Clostridium difficile antibiotic-resistant infections rapidly spreading in hospitals worldwide

by J. D. Heyes, Natural News  |  published on April 9, 2013

Two closely related strains of clostridium difficile, better known as C. diff, have become resistant to antibiotics, allowing them to spread rapidly to hospitals around the world, according to a new study.

The researchers have also managed to show how the bacterium traveled from place to place, country to country, by forensically analyzing the strains’ genetic code, the BBC reported.

The findings, which have been published in the journal Nature Genetics, also found that the strains of hospital infection tended to become more severe after they became resistant to bacteria-killing antibiotics, following a trend in the growing number of “superbugs” that can no longer be killed with a number of existing drugs.

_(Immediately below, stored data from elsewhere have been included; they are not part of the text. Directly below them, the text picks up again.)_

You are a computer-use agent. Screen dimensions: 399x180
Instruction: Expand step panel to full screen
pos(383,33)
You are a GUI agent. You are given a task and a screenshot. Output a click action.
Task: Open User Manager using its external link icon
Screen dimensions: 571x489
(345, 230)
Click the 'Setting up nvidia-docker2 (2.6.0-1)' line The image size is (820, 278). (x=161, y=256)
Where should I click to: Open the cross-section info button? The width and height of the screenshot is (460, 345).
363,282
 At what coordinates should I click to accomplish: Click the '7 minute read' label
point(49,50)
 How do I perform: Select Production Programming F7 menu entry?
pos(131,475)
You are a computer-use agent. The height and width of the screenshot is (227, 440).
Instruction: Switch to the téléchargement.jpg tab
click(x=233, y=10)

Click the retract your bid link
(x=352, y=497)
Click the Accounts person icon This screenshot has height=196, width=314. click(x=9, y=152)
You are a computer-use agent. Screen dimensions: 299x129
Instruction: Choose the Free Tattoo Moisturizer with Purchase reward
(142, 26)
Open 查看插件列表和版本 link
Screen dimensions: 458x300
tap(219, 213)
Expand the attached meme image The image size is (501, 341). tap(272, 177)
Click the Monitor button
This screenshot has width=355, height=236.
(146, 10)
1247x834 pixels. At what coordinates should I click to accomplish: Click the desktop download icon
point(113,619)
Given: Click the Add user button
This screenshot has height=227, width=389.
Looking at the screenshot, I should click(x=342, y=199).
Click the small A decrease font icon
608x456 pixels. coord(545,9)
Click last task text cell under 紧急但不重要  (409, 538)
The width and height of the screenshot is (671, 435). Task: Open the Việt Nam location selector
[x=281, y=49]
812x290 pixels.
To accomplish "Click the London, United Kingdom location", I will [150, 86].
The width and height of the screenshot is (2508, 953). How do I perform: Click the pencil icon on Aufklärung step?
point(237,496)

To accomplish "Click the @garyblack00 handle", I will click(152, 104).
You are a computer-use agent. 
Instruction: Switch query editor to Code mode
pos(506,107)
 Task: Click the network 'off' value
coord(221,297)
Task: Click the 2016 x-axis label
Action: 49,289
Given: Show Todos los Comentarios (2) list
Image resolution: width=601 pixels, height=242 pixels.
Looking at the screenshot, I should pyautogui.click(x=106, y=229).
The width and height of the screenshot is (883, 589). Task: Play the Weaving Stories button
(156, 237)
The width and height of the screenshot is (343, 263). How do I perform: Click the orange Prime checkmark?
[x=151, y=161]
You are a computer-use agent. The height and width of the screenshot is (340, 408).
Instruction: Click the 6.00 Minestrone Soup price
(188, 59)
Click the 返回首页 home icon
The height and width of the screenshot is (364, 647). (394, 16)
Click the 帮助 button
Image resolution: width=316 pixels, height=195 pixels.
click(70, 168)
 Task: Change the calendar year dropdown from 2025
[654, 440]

Genetic code mutates rapidly

While not overtly lethal – C. diff kills about 14,000 people in the U.S. annually, according to the Centers for Disease Control and Prevention – infections are on the rise and will undoubtedly lead to a further increase in morbidity, experts have said.

“In recent years, C. difficile infections have become more frequent, more severe and more difficult to treat. Each year, tens of thousands of people in the United States get sick from C. difficile, including some otherwise healthy people who aren’t hospitalized or taking antibiotics,” says a description of the disease from the Mayo Clinic.

Hospitals have harbored C. diff bacteria, and the resultant infections caused by it, for decades. But concern grew in the early 2000s following large infectious outbreaks in the U.S., Europe and Canada. The increase was caused by a once-rare variant of C. diff, which has since become the most common cause of the infection in North America, researchers said.

Scientists have found that the genetic code comprising C. diff mutates very rapidly. “By comparing the genetic code of batches of C. difficile, researchers can work out how related different batches of C. difficile are,” BBC reported.